***** GIVEN DATA *****

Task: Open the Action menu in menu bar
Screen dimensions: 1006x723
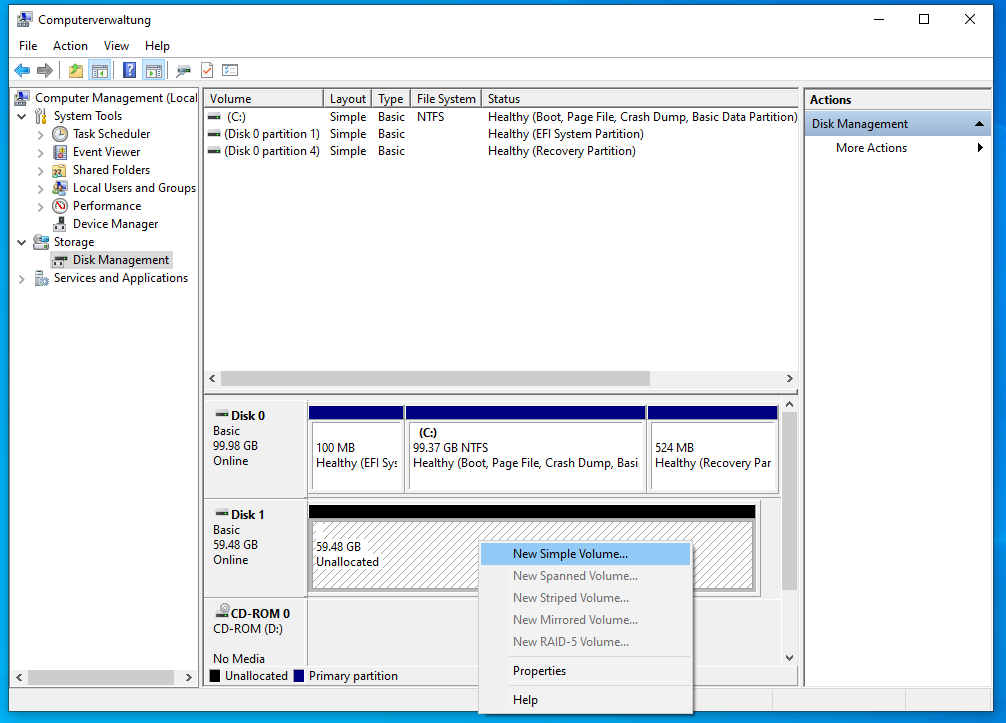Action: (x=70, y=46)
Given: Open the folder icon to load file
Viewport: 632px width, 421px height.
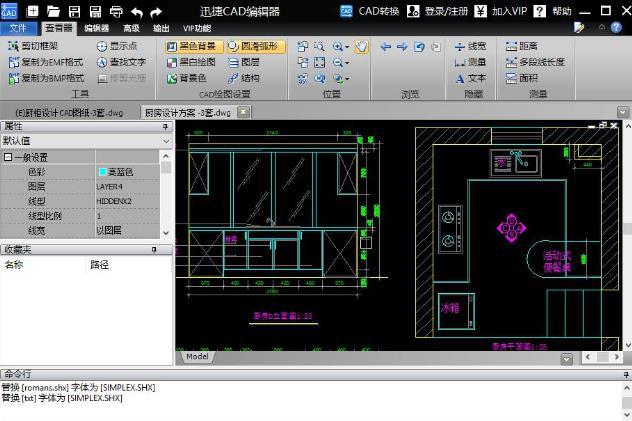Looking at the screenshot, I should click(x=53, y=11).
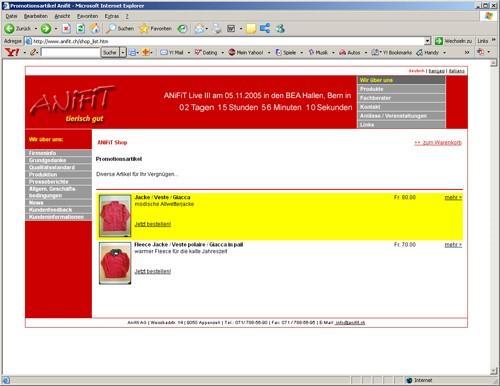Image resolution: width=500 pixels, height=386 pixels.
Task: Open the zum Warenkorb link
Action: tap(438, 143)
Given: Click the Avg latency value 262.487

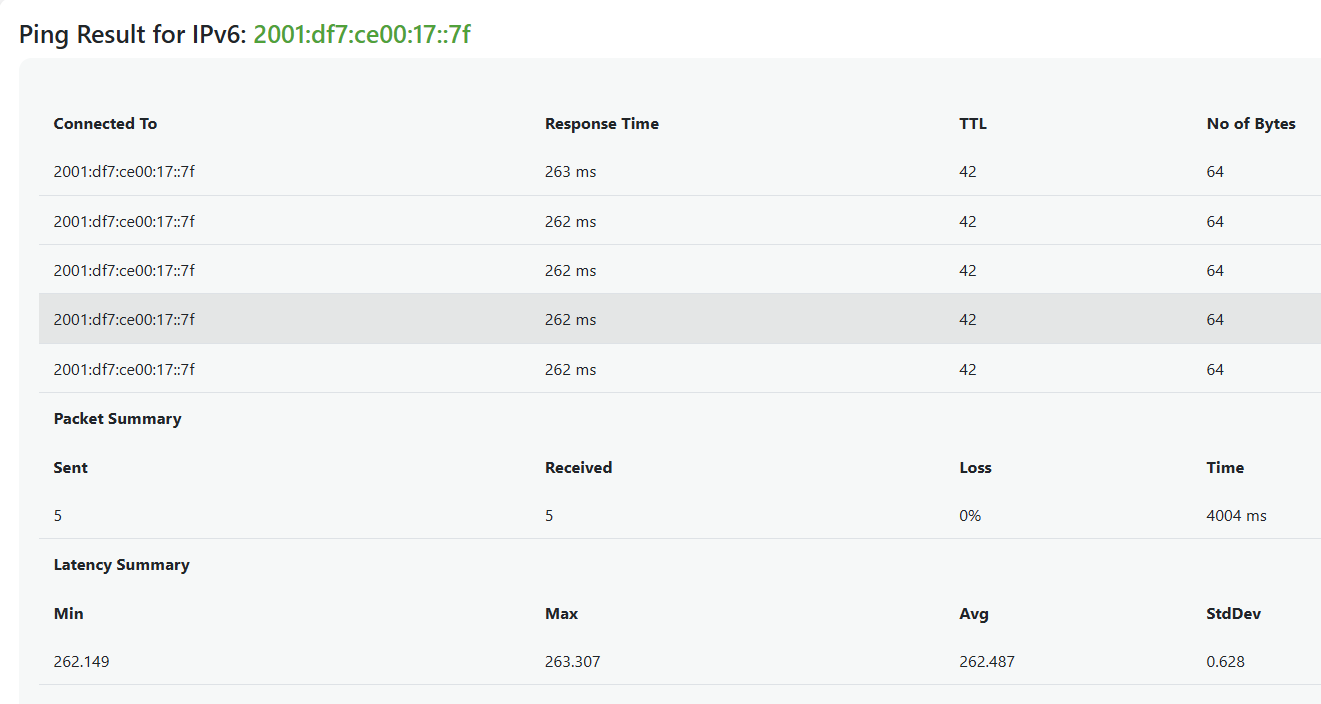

*****

### WHAT YOU WILL DO
Can you quote the lines above word for word, starting at the line that contains "Given: Open the folder icon to load file" and running through the final line, with the pictures left out?

### ANSWER
Given: Open the folder icon to load file
Viewport: 632px width, 421px height.
Looking at the screenshot, I should click(x=53, y=11).
Image resolution: width=500 pixels, height=386 pixels.
Task: Open the zum Warenkorb link
Action: tap(438, 143)
Given: Click the Avg latency value 262.487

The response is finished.